*PROBLEM DESCRIPTION:* Report each line of the data below that contains the word "avatar", copied in full.

*WORKING DATA:*
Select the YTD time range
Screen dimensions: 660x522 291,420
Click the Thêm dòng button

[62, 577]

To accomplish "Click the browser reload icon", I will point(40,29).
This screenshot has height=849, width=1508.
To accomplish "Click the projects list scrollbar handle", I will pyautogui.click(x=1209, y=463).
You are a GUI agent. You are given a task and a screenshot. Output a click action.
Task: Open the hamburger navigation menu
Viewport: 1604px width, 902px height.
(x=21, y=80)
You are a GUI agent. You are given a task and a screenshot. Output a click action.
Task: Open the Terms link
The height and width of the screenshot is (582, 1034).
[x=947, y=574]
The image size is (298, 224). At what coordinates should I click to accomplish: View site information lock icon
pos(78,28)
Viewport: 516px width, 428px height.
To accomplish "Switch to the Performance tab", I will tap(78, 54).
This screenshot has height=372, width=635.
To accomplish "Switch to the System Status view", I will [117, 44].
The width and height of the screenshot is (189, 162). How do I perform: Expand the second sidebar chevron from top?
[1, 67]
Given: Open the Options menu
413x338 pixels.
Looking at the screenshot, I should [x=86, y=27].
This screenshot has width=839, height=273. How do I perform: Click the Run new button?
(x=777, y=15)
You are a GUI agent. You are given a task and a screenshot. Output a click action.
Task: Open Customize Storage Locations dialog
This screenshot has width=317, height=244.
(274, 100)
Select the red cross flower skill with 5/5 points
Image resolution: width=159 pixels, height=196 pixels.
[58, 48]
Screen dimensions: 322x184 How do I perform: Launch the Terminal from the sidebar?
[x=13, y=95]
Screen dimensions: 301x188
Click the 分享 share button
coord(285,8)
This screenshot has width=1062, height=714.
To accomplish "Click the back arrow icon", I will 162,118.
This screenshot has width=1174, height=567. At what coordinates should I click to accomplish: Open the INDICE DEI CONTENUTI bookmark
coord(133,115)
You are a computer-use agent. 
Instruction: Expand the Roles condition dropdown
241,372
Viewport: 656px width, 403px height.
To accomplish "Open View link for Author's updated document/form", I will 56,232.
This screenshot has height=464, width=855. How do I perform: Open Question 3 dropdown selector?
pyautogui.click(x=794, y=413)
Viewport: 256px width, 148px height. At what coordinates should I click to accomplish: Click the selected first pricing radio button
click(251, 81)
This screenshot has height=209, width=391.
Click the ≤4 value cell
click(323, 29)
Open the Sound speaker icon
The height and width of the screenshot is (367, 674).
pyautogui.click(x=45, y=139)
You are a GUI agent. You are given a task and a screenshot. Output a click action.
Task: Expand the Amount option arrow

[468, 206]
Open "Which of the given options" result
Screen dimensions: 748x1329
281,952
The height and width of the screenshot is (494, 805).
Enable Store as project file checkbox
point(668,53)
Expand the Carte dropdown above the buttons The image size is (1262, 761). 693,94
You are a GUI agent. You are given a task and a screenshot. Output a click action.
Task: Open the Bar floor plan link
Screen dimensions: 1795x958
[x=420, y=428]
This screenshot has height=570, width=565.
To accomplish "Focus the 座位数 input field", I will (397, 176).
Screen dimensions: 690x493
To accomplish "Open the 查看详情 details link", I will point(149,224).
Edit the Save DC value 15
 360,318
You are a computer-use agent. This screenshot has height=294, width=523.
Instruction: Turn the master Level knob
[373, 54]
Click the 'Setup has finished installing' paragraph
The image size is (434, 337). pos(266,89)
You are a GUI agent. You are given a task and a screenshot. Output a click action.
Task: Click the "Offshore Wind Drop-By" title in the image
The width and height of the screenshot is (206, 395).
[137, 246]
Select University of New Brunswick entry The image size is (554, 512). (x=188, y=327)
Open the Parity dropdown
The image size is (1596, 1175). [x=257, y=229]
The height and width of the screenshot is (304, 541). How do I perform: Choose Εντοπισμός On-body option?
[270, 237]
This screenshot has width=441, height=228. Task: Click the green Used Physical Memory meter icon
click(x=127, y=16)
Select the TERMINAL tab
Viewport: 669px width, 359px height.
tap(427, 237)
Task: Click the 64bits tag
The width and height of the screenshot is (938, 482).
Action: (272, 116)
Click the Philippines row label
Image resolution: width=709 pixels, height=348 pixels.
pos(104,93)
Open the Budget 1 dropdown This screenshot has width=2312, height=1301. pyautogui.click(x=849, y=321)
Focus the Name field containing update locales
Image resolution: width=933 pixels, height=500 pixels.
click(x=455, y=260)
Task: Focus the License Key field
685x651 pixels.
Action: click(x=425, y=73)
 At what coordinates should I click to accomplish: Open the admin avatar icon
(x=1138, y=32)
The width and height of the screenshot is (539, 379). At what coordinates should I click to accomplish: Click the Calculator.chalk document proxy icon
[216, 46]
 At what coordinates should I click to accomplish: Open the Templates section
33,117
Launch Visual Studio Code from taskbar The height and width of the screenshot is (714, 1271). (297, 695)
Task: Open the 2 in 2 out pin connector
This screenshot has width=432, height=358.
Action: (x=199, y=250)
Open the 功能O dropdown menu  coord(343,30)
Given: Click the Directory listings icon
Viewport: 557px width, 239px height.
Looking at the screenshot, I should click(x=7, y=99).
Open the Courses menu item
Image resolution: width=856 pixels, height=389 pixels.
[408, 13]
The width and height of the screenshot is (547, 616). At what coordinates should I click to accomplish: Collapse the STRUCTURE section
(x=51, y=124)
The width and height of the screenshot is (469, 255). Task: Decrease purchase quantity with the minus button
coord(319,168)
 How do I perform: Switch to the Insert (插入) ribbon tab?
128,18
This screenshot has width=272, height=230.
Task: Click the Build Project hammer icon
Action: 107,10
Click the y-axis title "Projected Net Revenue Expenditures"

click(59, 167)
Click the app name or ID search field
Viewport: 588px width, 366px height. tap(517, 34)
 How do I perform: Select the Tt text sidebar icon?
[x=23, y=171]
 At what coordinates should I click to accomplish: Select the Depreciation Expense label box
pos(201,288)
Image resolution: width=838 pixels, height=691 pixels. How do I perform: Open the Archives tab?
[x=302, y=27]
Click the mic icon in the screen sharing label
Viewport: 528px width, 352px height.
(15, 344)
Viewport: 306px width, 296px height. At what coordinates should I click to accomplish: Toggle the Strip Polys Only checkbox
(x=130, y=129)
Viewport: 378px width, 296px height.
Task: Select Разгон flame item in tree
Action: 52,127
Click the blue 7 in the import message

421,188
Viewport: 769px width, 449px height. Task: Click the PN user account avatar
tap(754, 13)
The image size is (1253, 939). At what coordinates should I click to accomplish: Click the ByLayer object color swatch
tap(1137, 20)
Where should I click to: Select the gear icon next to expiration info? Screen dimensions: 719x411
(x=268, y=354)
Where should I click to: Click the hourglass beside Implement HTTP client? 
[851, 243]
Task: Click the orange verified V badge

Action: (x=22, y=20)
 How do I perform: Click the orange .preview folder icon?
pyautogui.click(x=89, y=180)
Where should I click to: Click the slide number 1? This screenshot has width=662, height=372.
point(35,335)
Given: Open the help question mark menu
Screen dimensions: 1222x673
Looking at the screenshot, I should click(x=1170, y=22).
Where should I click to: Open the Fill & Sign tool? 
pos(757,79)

*SOLUTION FOR THIS EXERCISE:*
 At what coordinates should I click to accomplish: Open the admin avatar icon
Viewport: 769px width, 449px height. Task: Click the PN user account avatar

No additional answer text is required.